Foto: Antônio Cruz/Agência Brasil

 Lula: "Eu não vou vender a minha alma para ser candidato".

O presidente Luiz Inácio Lula da Silva apresentou à nova cúpula do PT três condições para disputar a reeleição no ano que vem: quer apoio integral do partido, uma coligação ampla e que a economia esteja indo bem.

"Não vou vender a alma para ser candidato", disse Lula, de acordo com relato do presidente da Infraero, Carlos Wilson, que participou da conversa, durante jantar realizado na quarta-feira, na Granja do Torto. "Quero base política e base parlamentar fortes para que não aconteça o que aconteceu agora", completou Lula, referindo-se à crise do mensalão.

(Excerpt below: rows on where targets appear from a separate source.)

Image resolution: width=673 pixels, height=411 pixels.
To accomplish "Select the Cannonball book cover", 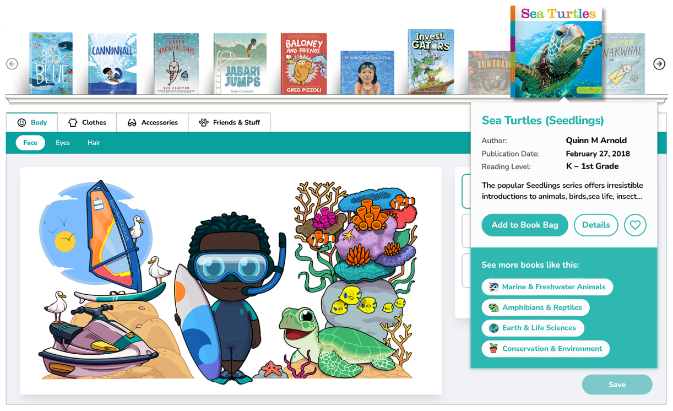I will 112,63.
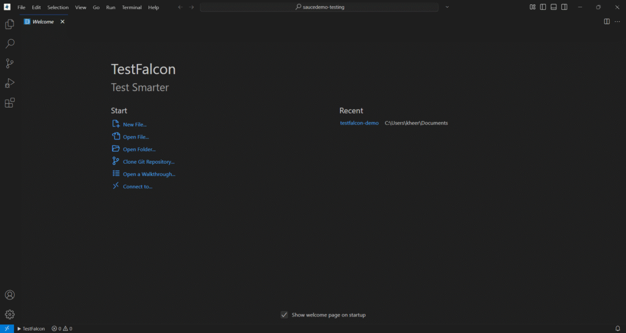The image size is (626, 333).
Task: Click the remote window status bar icon
Action: (7, 329)
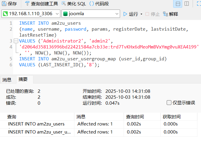Click the Stop (停止) button
This screenshot has width=201, height=146.
click(x=152, y=14)
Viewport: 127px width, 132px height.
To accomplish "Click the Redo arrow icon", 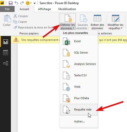I will click(x=22, y=3).
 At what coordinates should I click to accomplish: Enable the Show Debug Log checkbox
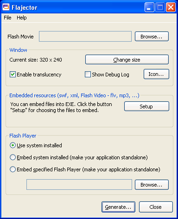coord(88,75)
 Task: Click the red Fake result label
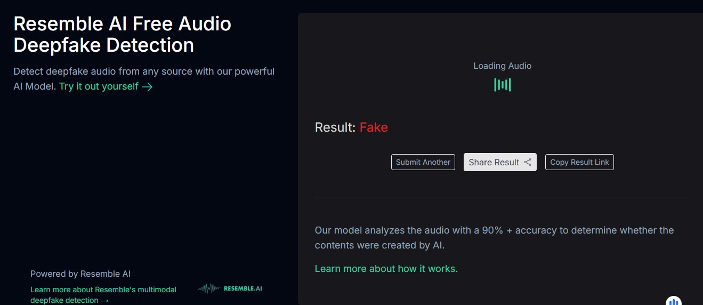pyautogui.click(x=374, y=127)
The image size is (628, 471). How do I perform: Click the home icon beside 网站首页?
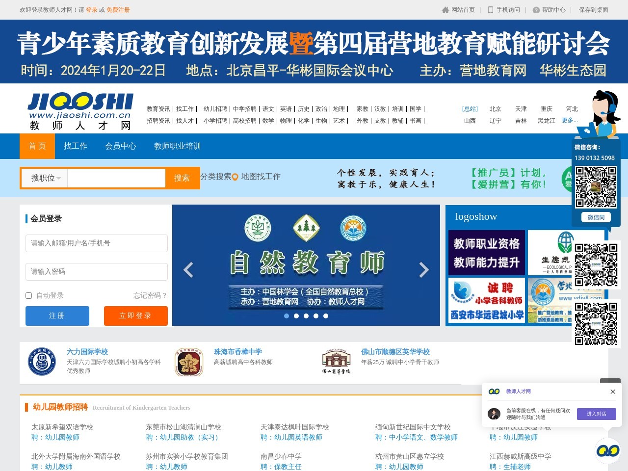point(445,10)
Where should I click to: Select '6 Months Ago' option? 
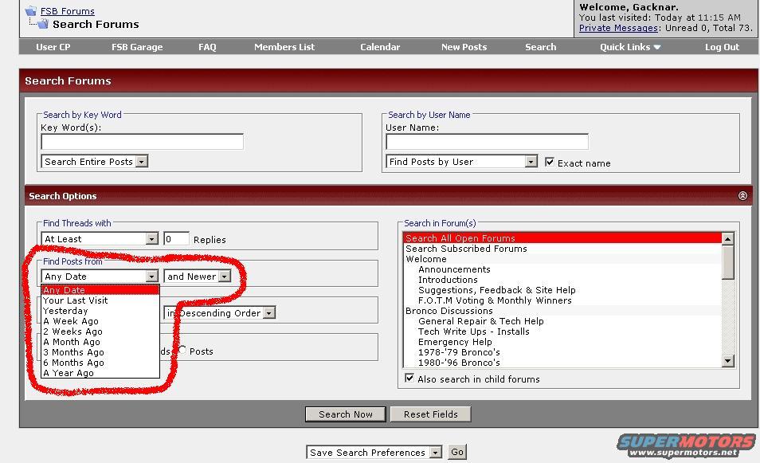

O jantar serviu para cobranças mútuas. Lula pediu mais empenho dos petistas na defesa do Planalto, dizendo que o partido "tem a obrigação de conhecer e defender as coisas positivas do governo". Reconheceu que a sigla tem como característica a liberdade ampla de discussão interna, mas salientou que é hora de reconhecer o que a sua gestão tem de positivo e divulgar.

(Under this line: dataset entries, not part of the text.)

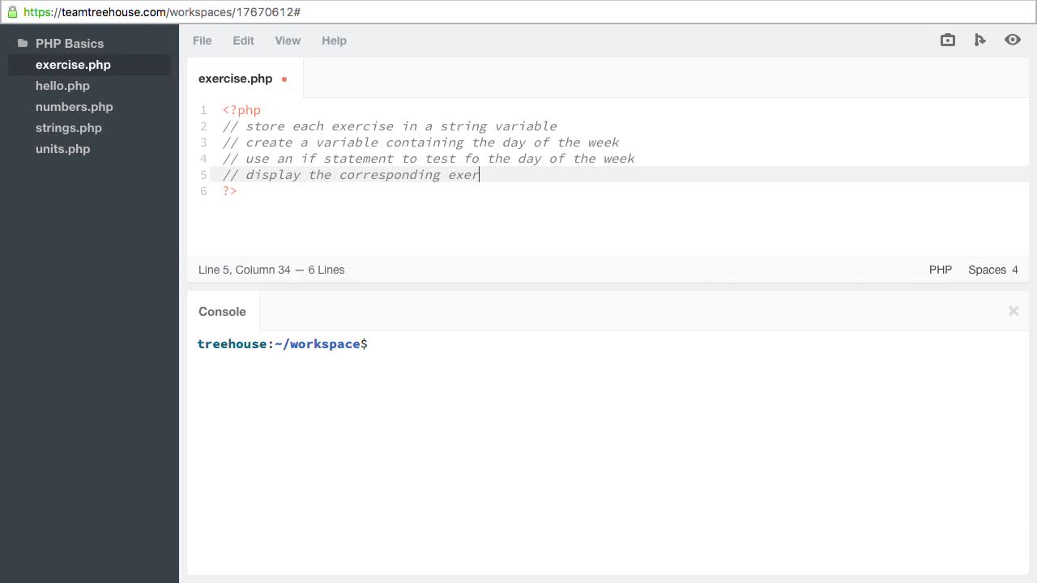Switch to the Console tab
1037x583 pixels.
(222, 311)
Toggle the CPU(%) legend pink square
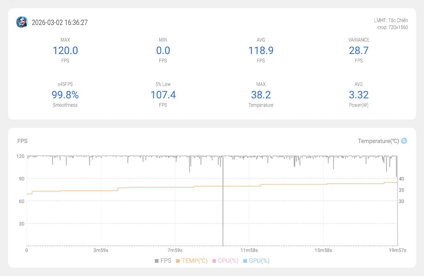Viewport: 424px width, 276px height. [x=214, y=261]
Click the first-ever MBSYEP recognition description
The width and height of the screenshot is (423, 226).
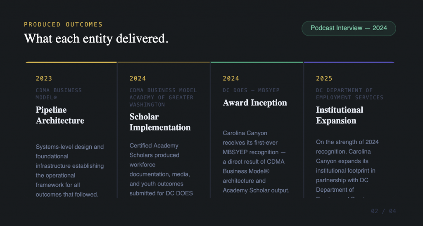tap(256, 162)
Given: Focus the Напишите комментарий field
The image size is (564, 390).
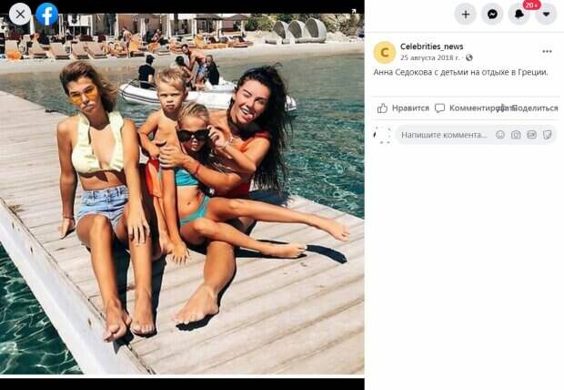Looking at the screenshot, I should click(444, 135).
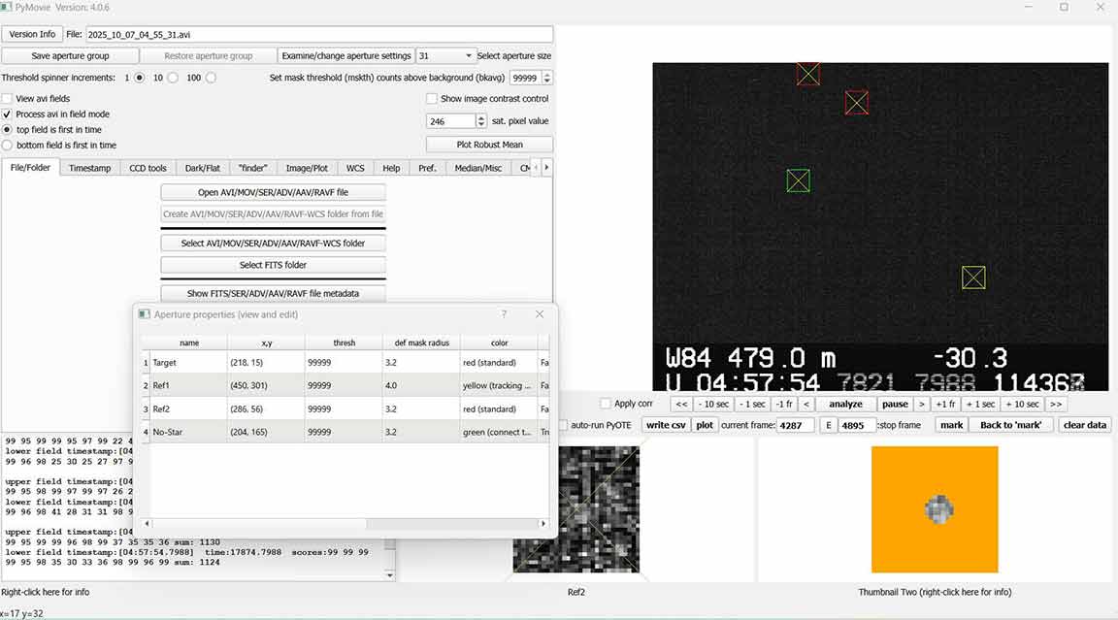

Os petistas, por sua vez, levaram a Lula um documento aprovado pelo partido pedindo mudanças na política econômica conduzida pelo ministro da Fazenda, Antonio Palocci. Entregue pelo presidente do PT, Ricardo Berzoini, o texto foi recebido com ressalvas pelo presidente. "Ele reclamou desse negócio de o PT ficar levando documentos de críticas contra a política econômica só de críticas", contou Carlos Wilson. "Que apresente críticas, mas acrescente o que se pretende fazer de novo", teria reagido.

Cobranças

Diante da cobrança por alterações na política econômica, o presidente disse que não há quem não queira baixar juros e superávit, os pontos mais criticados. Frisou, porém, que é preciso compromisso com uma diretriz consistente.

Diante de dirigentes petistas, alguns de linha política oposta à dele, como o secretário de Relações Internacionais do PT, Valter Pomar, Lula defendeu Palocci. Num recado aos radicais, foi franco. "O PT não precisa concordar com tudo o que o governo faz. Mas o governo não precisa ceder em tudo."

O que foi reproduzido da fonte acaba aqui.